Спасенный от солдатчины дядя записан был в нижний земский суд и начал жизнь подьячего. Женился он потом, завел свой дом; он выстроил его в Репенке (так называется одна из городских слобод), на общественной земле, отведенной городом. Берег речки Коломенки, на котором стоял дом, начал обсыпаться, и дядя перенес свою оседлость на другой берег речки. в слободу "Запруды", где выстроил новый домик на земле, тоже отведенной городом. Там и я бывал, когда сопровождал причт со славленьем об Рождестве и Святой; кроме того, по случаю свадьбы Василия Федоровича, двоюродного брата, меня пригласили в качестве "мальчика с образом", неизбежного при благословении пред венчанием. Более я не бывал, и сам дядя навещал нас очень редко: два, много три раза в год, на Святой и об Рождестве. Не помню, чтоб он был даже на похоронах моей матери и на свадьбе сестры. Отношения между двумя братьями, а также и отношения сестер к старшему брату, вообще были холодные, чтобы не сказать неприязненные. Братьев отчасти разделяла самая разница развития и противоположность идеалов. Сестры боялись задорного, придирчивого характера, которым, к несчастию, одарен был дядя, и брани, на которую он был очень скор. Тяжелое впечатление и на нас, детей, производил этот старичок во фризовой шинели и в картузе, обыкновенно надетом глубоко, с крикливым голосом, резкими движениями и бородой, которая казалась мне всегда мало обритою, потому что колола меня при поцелуях. С приходом его обыкновенно все разговоры прекращались; начинались сухие, отрывочные, казенные вопросы о погоде, здоровье домашних и тому подобные занимательные беседы.

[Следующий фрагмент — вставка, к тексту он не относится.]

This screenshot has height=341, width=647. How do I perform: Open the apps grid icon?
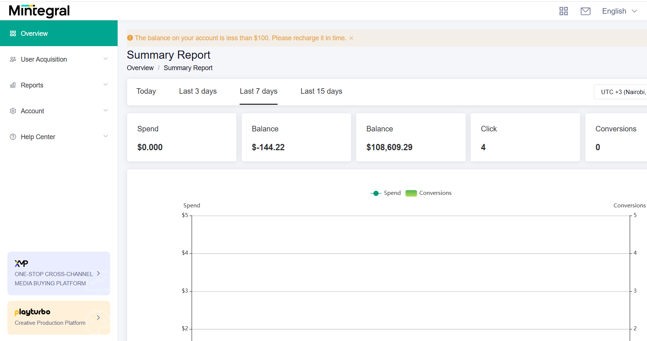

Я зазнал дядю уже в отставке, губернским секретарем. С иронией говаривал мой отец, и в глаза своему брату и за глаза, что он нарочно вертится в базарные дни у кабака на Большой Московской улице, чтобы задрать полупьяных мужиков, вызвать на оскорбление и слупить за бесчестие. Дядя не гневался на это напоминание, напротив, с торжеством упоминал о своем калмыцком тулупе или даже указывал на него, когда дело бывало зимой. Тулуп приобретен был именно этим путем. С самоуслаждением говаривал подьячий Екатерининских времен и о наездах нижнего земского суда на деревни. Это бывало истинным Тамерлановым нашествием: пощады не было ни имуществу, ни чести; придумывались предлоги самые дикие (вроде рекрутчины с девок), пускались в ход вымогательства самые наглые, застращиванья, едва не истязанья. И рассказывалось об этом чуть не как о геройстве.

В дяде, впрочем, была одна черта, возбуждавшая к нему мое сочувствие: он был страстный и искусный садовод с юных лет. Искусство к нему перешло, очевидно, от мещаниновских садовников. Сад Мещаниновых, послуживший, между прочим, как знает читатель, к изменению городского плана, был сад барский в полном смысле: на нескольких десятинах, со стрижеными и крытыми аллеями, с двухэтажными каменными беседками и с фруктовым отделением. Он неизбежно должен был иметь ученых садовников, и от них заимствовал дядя и охоту, и искусство. Наш крохотный садик у Никиты Мученика щеголял разнообразием яблонь и крыжовников; это были следы трудов Федора Матвеевича, оставшиеся еще с того времени, как он жил при дяде. В собственном его садике цвели роскошные розы, и он ими щеголял.